Governor Makhlouf told the Covid-19 Committee it was up to banks to decide whether or not to charge interest.
The Central Bank boss agreed with Sinn Féin's finance spokesman Pearse Doherty that interest does not have to be charged on a mortgage to avoid it being classed as being in default.
This is on condition that the arrangements for the payment break follow European Banking Authority guidelines.
Close to 80,000 residential mortgage accounts are subject to payment breaks. This is where the householders have a deal to stop making their monthly repayments, but interest still accrues.
The breaks can be taken up for to six months.
It has been agreed that taking a payment break will not impact on a customer’s credit rating.
Calculations by comparison site Bonkers.ie show that a family with a €300,000 mortgage that takes a sis-month payment break will end up a €4,300 interest bill.
This will be added to the monthly repayments when payment resumes, or the term of the mortgage can be lengthened.
At a meeting between the main banks, the Banking and Payments Federation and then Taoiseach Varadkar and Finance Minister Paschal Donohoe the banks claimed they were required under regulatory rules to charge interest on payment breaks, according to minutes obtained by ‘The Sunday Business Post’.
But Governor Makhlouf told the TDs and senators on the Oireachtas Special Committee that there was no regulatory requirement for banks to charge interest on payment breaks.
He admitted this would not trigger the loan being classified as being in default.
He said regulators do not tell banks what to charge.
The meeting was attended by Banking and Payments Federation boss Brian Hayes, AIB Group chief executive Colin Hunt, then Permanent TSB boss Jeremy Mading and Bank of Ireland’s ceo Francesca McDonagh, among others.
Mr Doherty quoted from the minutes of the meeting where all four of these people claimed they were required by regulatory rules to charge interest.
But Mr Makhlouf said: “We don’t get involved in telling them to charge interest or not.”
He said he was not at the meeting and people could have been talking at cross purposes.
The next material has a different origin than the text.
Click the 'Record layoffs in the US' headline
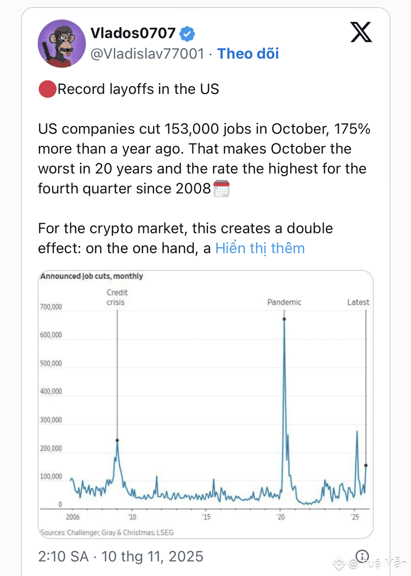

Asked a number of times if banks had misled the Government at the meeting, the Banking and Payments Federation insisted that it was required by European regulators to charge interest, which it was the politicians were told.
“The Irish Payment Break initiative, organised by the industry in Ireland in mid-March, is fully in line with the current EBA [European Banking Authority] Guidance issued on April 2 as confirmed by the Central Bank of Ireland. “
The banking lobby group quoted from EBA guidelines that state that the payment break “changes only the schedule of payments… and should not affect other conditions of the loan, in particular the interest rate….otherwise, this could lead to a significant change in the value of the credit obligation and a forbearance classification would have to be considered”.
The EBA is the EU agency tasked with implementing a standard set of rules to regulate and supervise banking across all EU countries.
And Governor Makhlouf dismissed suggestions from the Green Party’s Neasa Hourigan that consumer protection is down the list of priorities at the Central Bank.